Faut-il recruter un SDR ou un Account Executive en premier ?
Ça dépend de qui est saturé. Si tu n'arrives plus à traiter les rendez-vous que tu génères, recrute un AE. Si tu as du temps de closing dispo mais pas assez d'opportunités, recrute côté prospection. Tant que le fondateur ferme lui-même les deals sans être débordé, un profil prospection est presque toujours le bon premier recrutement.
Un SDR peut-il devenir Account Executive, et en combien de temps ?
Oui, c'est même le parcours classique. Compte 12 à 24 mois selon la boîte et la complexité du cycle de vente. Le vrai critère n'est pas l'ancienneté mais la capacité à mener une découverte complète et à tenir une négo, pas juste à décrocher un rendez-vous.

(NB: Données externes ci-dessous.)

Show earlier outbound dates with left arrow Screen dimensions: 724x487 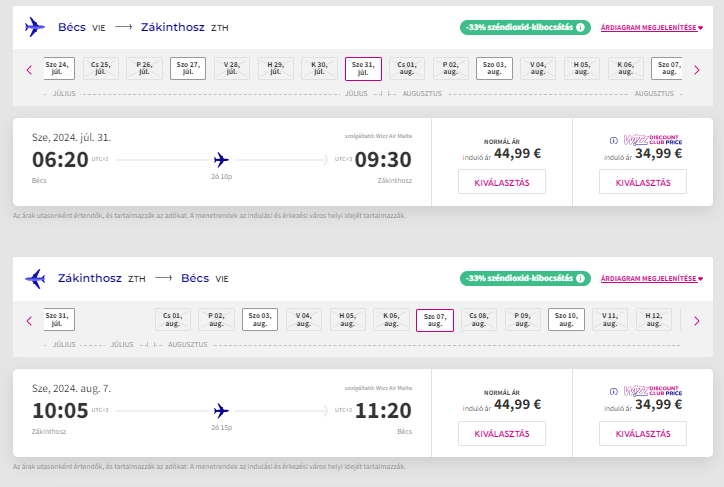[29, 70]
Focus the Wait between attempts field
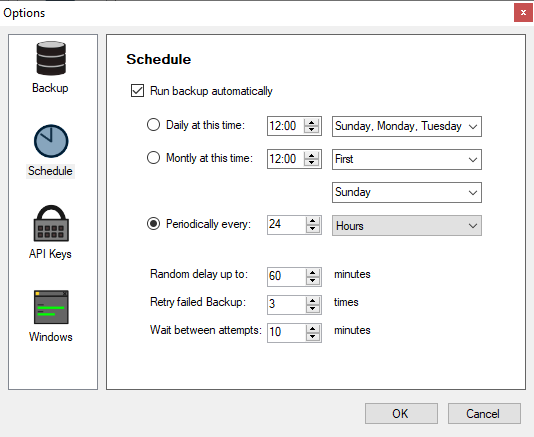Viewport: 534px width, 437px height. pyautogui.click(x=287, y=332)
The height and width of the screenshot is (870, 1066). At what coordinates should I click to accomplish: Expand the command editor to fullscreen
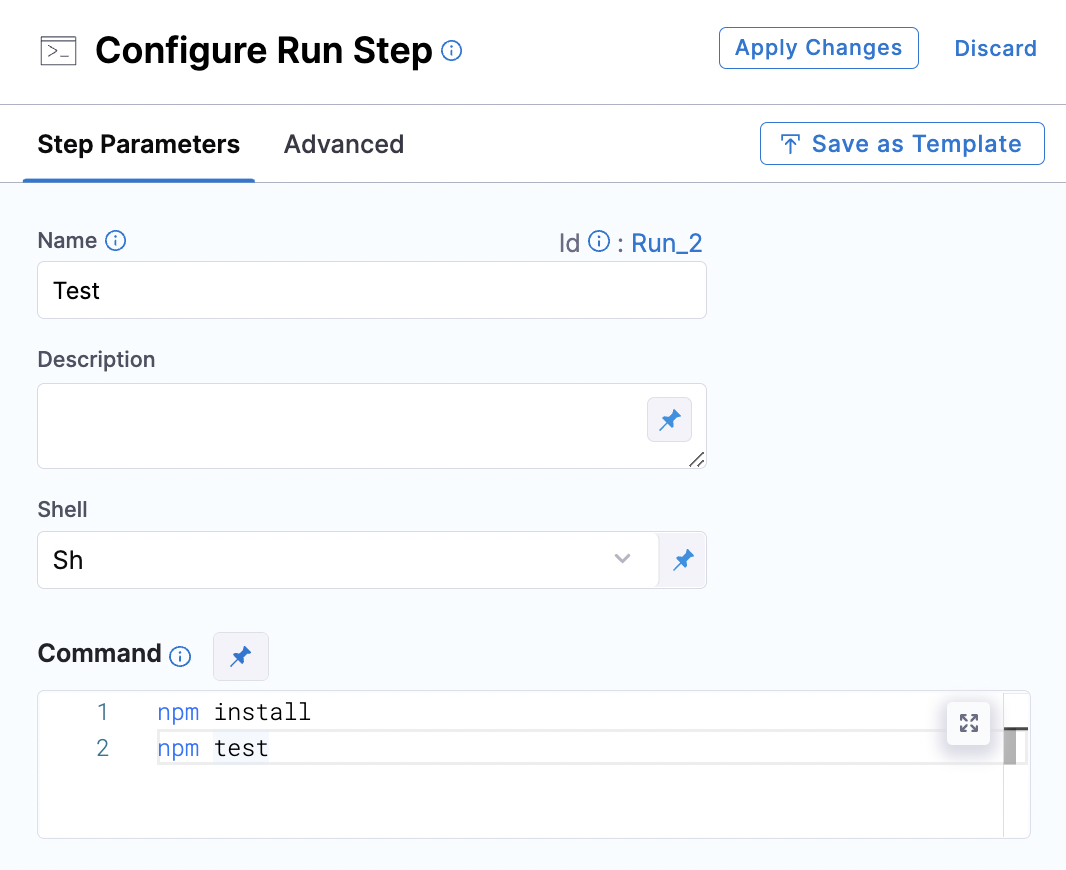pos(969,723)
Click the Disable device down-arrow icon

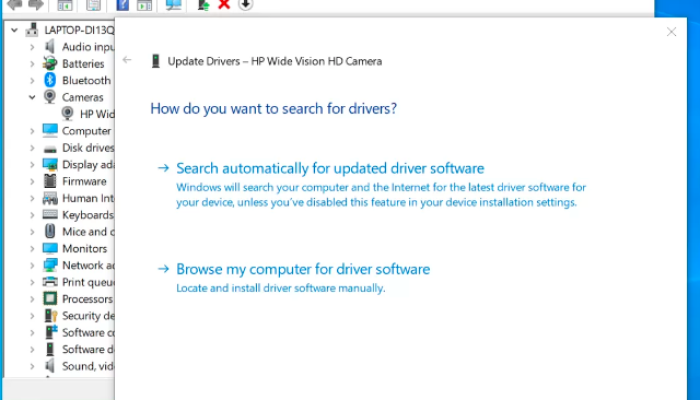[245, 5]
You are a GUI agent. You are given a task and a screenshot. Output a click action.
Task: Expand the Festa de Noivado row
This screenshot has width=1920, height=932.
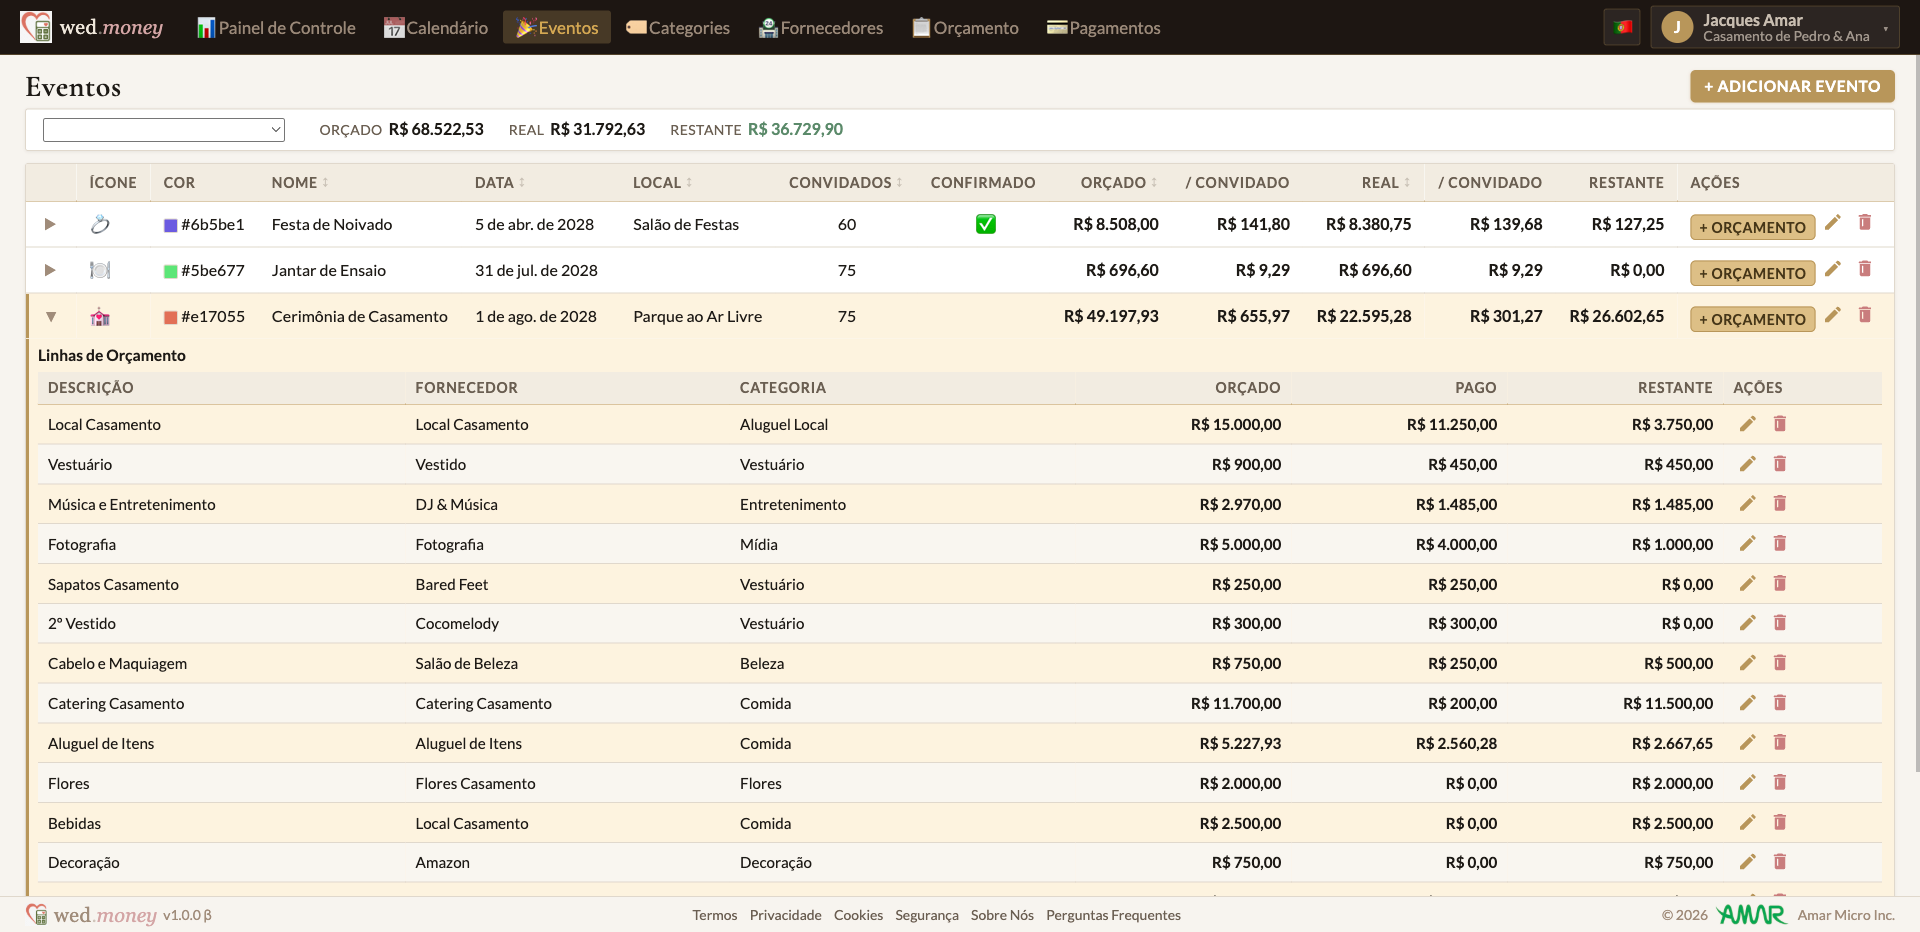[50, 224]
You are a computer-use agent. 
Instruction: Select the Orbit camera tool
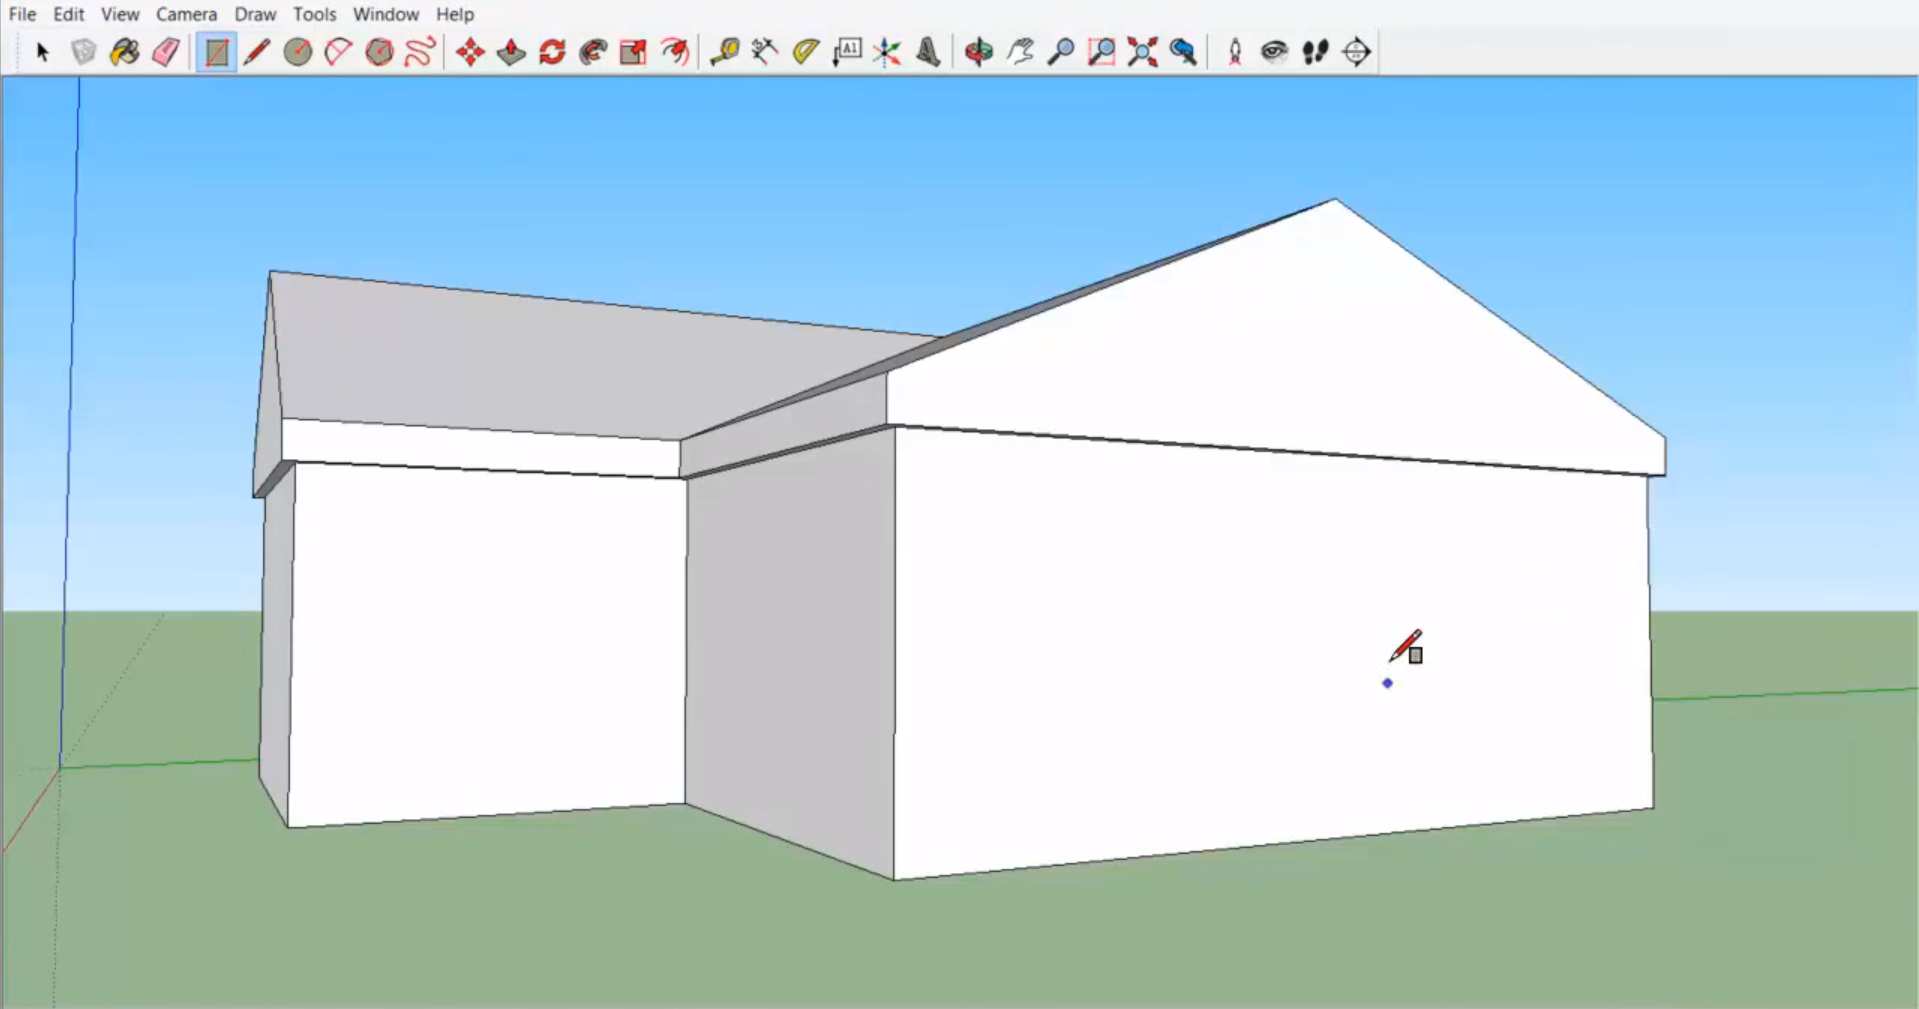[978, 52]
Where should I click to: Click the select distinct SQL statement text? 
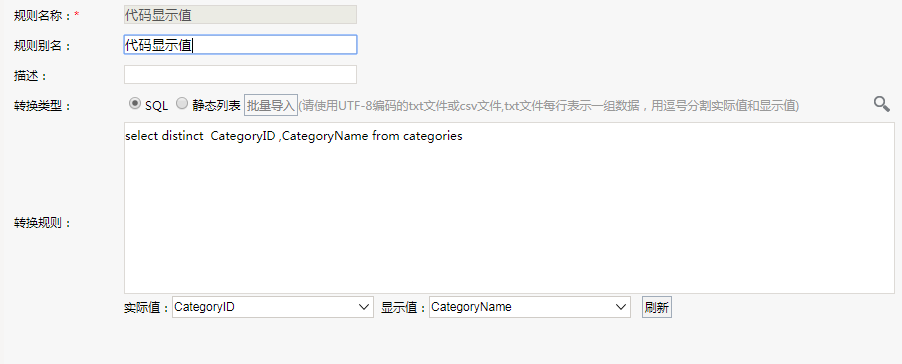pos(293,136)
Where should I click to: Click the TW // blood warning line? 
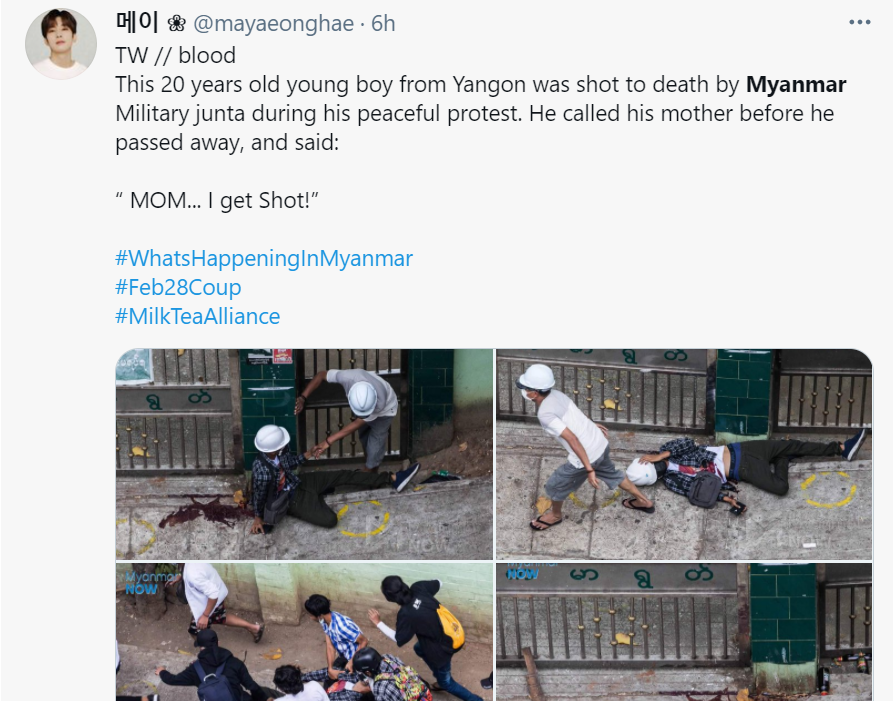click(x=175, y=55)
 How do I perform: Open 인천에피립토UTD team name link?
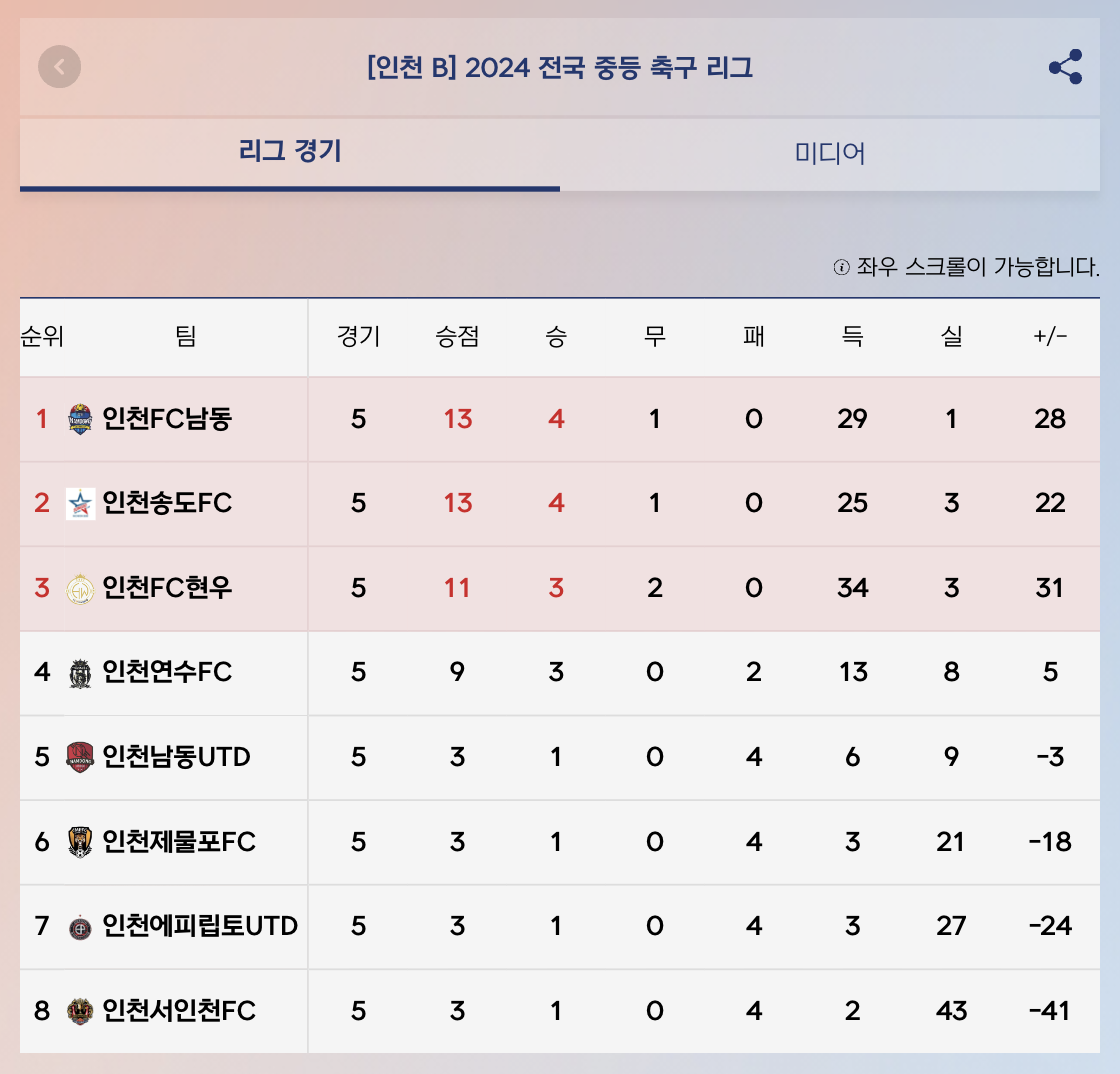[x=200, y=927]
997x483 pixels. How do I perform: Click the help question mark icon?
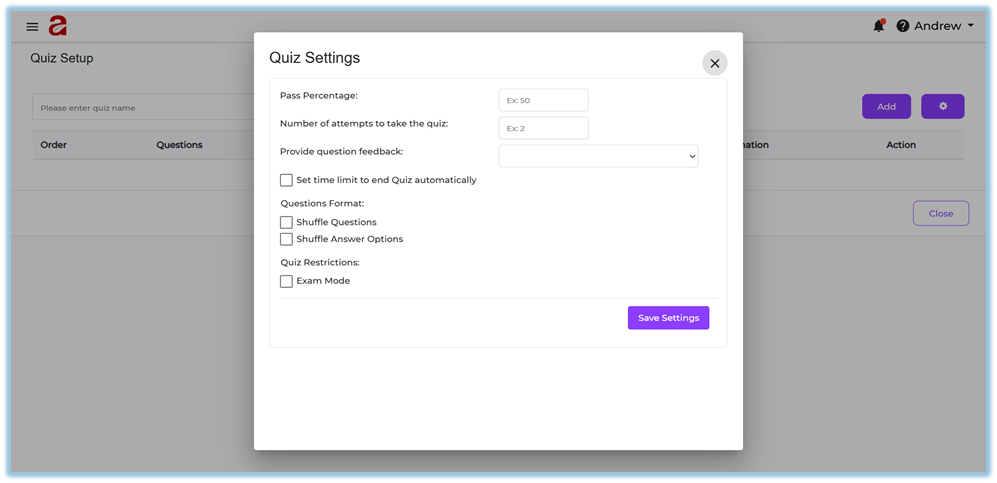pos(903,26)
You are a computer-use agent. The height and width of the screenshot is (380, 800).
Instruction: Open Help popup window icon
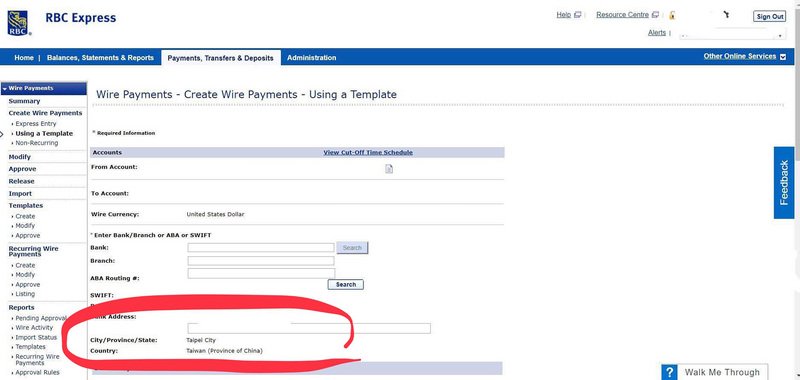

SDR et business developer, c'est la même chose ?
En France, dans 8 annonces sur 10, oui. « Business developer » est le terme fourre-tout local qui recouvre souvent un mix SDR + BDR, parfois avec le closing en plus. Lis les missions et les objectifs chiffrés de l'annonce, c'est le seul endroit où la vérité se cache.